VIENNA (Reuters) - Austrian Chancellor Christian Kern's Social Democrats asked Facebook (NASDAQ:FB) to disclose the identities of those behind sites which they say are spreading libel in an attempt to clean up a smear campaign scandal ahead of an election on Oct. 15.
Kern has pledged to get to the bottom of his party's links to Facebook pages which have made unsubstantiated allegations against Sebastian Kurz, the head of the main opposition People's Party, who is leading in polls for the forthcoming parliamentary vote.
The scandal has already cost Kern's campaign manager his job.
The Social Democrats' lawyers wrote to Facebook in Ireland on Tuesday saying the group must, according to EU rules, hand over details about users who operate sites showing potentially libellous content about Kern and Kurz.
"We ... ask you to give us all information you have about the persons behind these ... pages, especially names, email-addresses, IP-addresses or other contact details," Vienna-based law firm Freimueller/Obereder/Pilz said.

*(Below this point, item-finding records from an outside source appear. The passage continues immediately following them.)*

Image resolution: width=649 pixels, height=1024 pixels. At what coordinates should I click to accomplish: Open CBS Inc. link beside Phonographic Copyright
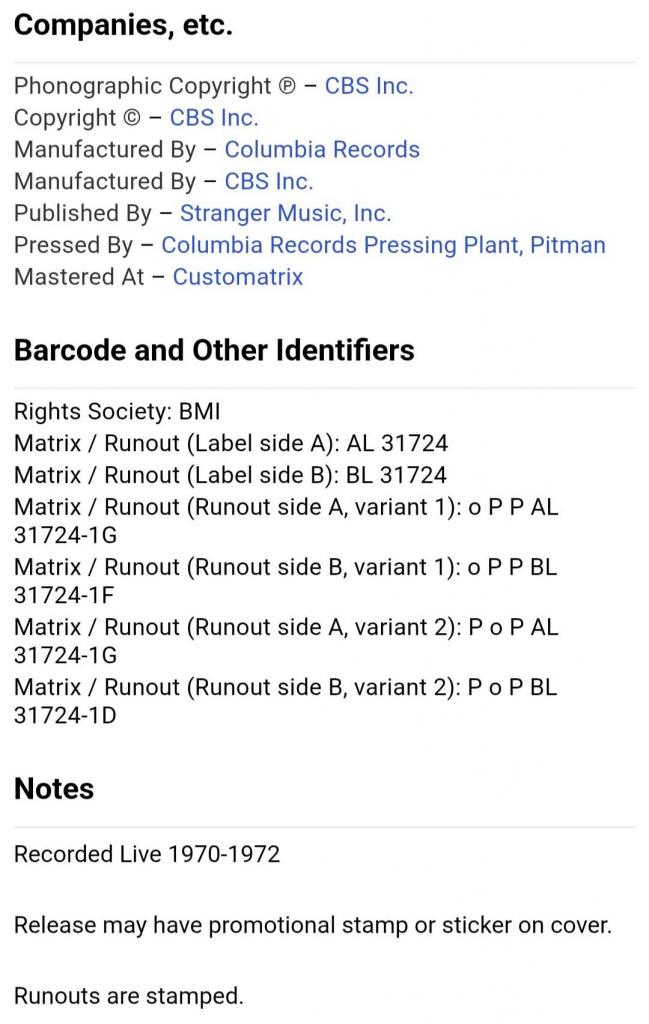(368, 86)
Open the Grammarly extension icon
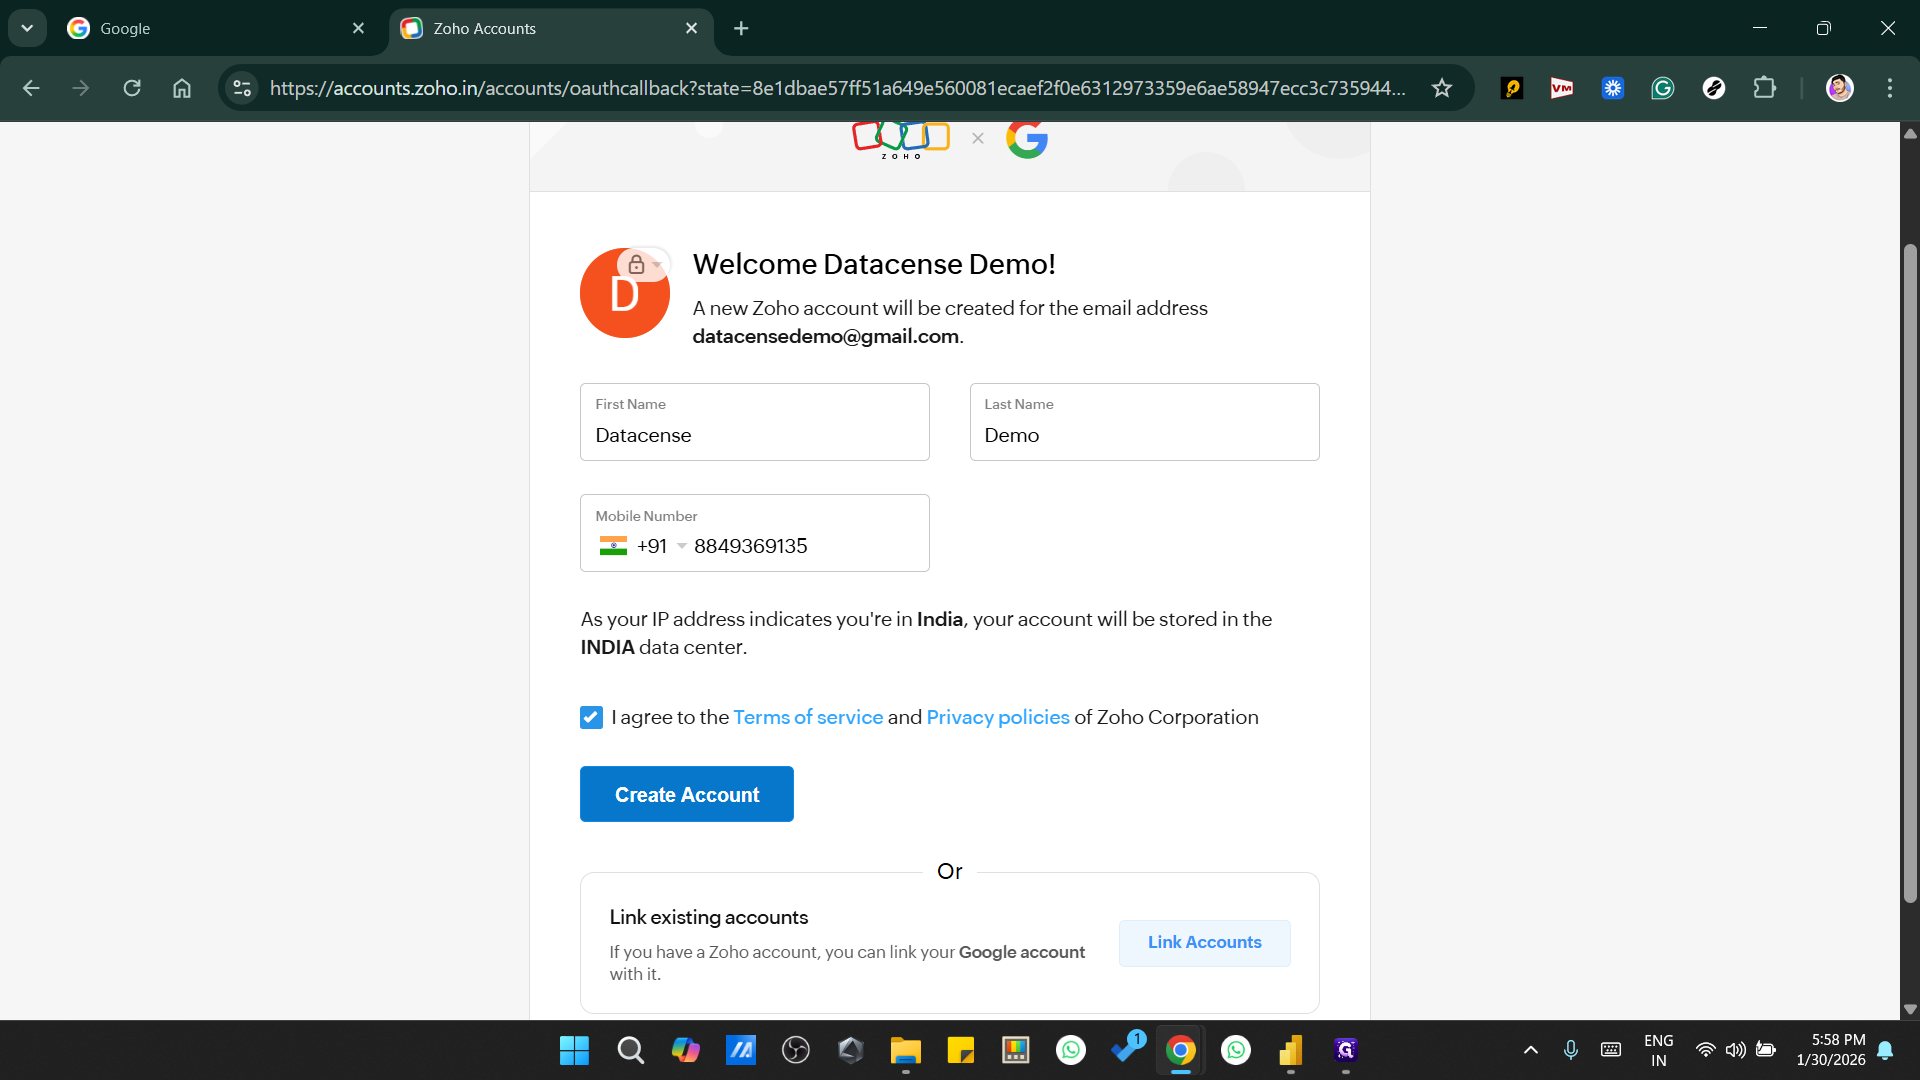The width and height of the screenshot is (1920, 1080). coord(1662,88)
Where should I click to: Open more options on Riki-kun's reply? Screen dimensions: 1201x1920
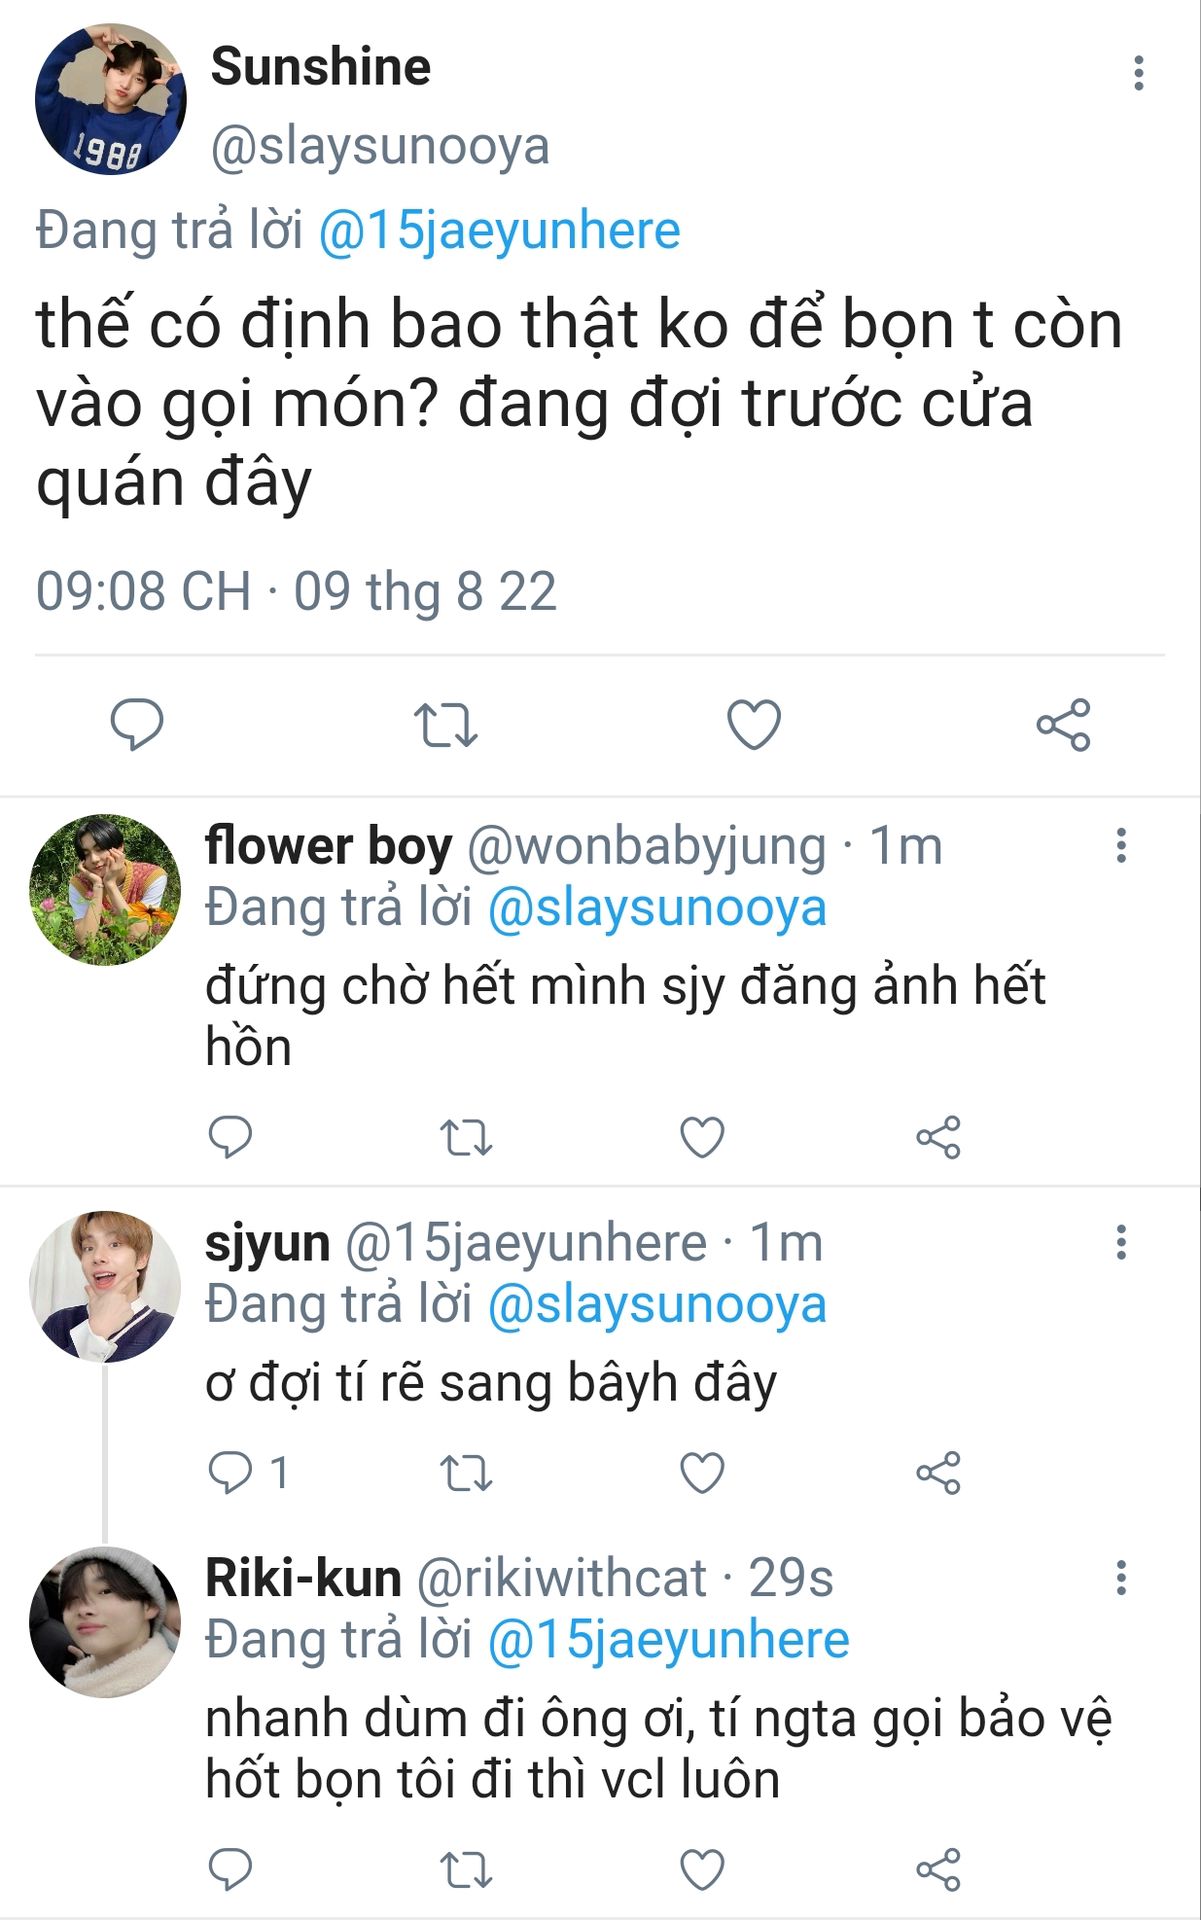click(1121, 1578)
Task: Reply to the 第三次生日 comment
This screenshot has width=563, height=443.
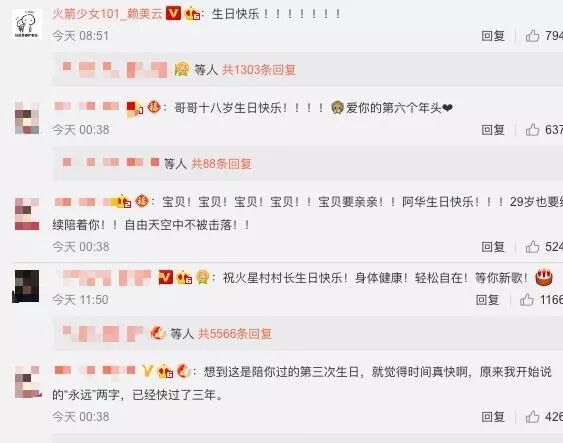Action: click(x=493, y=417)
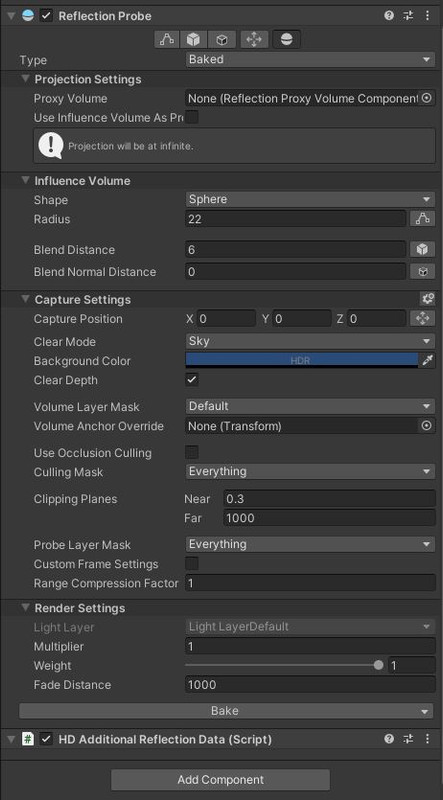The height and width of the screenshot is (800, 443).
Task: Click the Bake button
Action: pyautogui.click(x=226, y=711)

"Due to the urgency of the matter we ask for your answer within four days," the lawyers said in the letter obtained by Reuters.
Facebook had no immediate comment.
The Social Democrats have denied having any connection with two websites making unsubstantiated allegations against 31-year-old Foreign Minister Kurz.
But Austrian media reported on Saturday that a former adviser to the Social Democrats who was dismissed this summer was originally behind the sites and that they had been kept in operation.